Action item:
Answer the following questions using the news item about director Pip Cowley joining Miniac Films.
1. What honor did the short film Undone receive at the Independent Shorts Awards?
2. At which ad agency did Cowley spend four years as a senior art director and photographer?
3. Which Miniac partner connected the company with Cowley?

BEGIN Passage for review

- LOS ANGELES
Director Pip Cowley has joined Miniac Films, marking her first representation agreement with a production company for commercial and brand assignments.
Cowley’s most recent short, Undone, features actress and dancer Camren Bicondova in an emotional study in confronting trauma, told through dance. The film premiered exclusively this month on the Paper Magazine website, and was just honored at the Independent Shorts Awards as the Best Screendance Short.
With an extensive portfolio as a celebrity and lifestyle photographer and director--and a four-year stint as a sr. art director and photographer at the New York office of ad agency Anomaly--Cowley brings a unique perspective to her filmmaking. Her work for brands includes assignments for Google, Budweiser, Dollar Shave Club, Stella Artois, Shiseido, Spotify and Panera.
Director John Christopher Pina, a partner in Miniac, connected the company with Cowley. He met her in L.A. and was impressed with her photography. She later worked with the production company, covering a shoot as a photographer-–fittingly, as she got her start as a music photojournalist.
“We saw how skilled she was in capturing natural, candid moments with talent. She has a special, almost nurturing way of making talent feel comfortable,” Miniac partner/EP Stephen Roesler said. “One of our favorite stories of Pip is when she was having lunch at Canters Deli in L.A. and she struck up a conversation with Jason Alexander of ‘Seinfeld’ fame. Somehow the story ends with Jason posing for Pip to take a portrait of him. The photo is hanging in the bathroom at our Miniac Los Angeles office right now. Anytime someone has to go, they see Jason.
“She’s talented, professional and easy to work with,” Roesler continued. “We’ve found her to be an amazing creative collaborator. And coming from a stills background, she excels in beautiful compositions and art direction.”

END Passage for review
BEGIN Data extract

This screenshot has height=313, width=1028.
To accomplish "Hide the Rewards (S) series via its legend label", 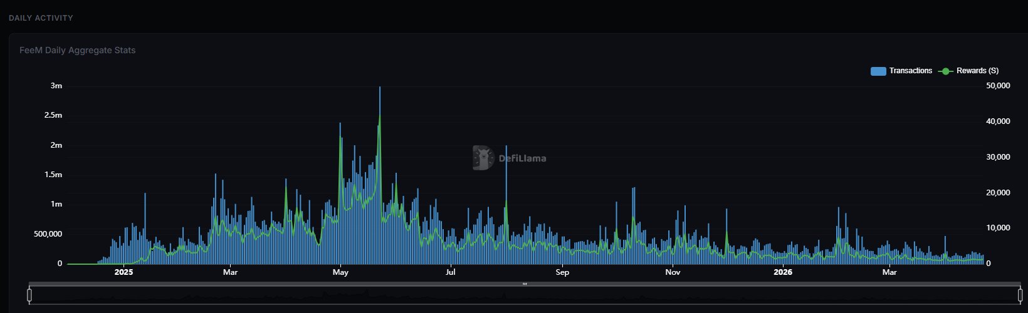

END Data extract

Solution to the problem:
1. Best Screendance Short.
2. Anomaly, at its New York office.
3. Director John Christopher Pina.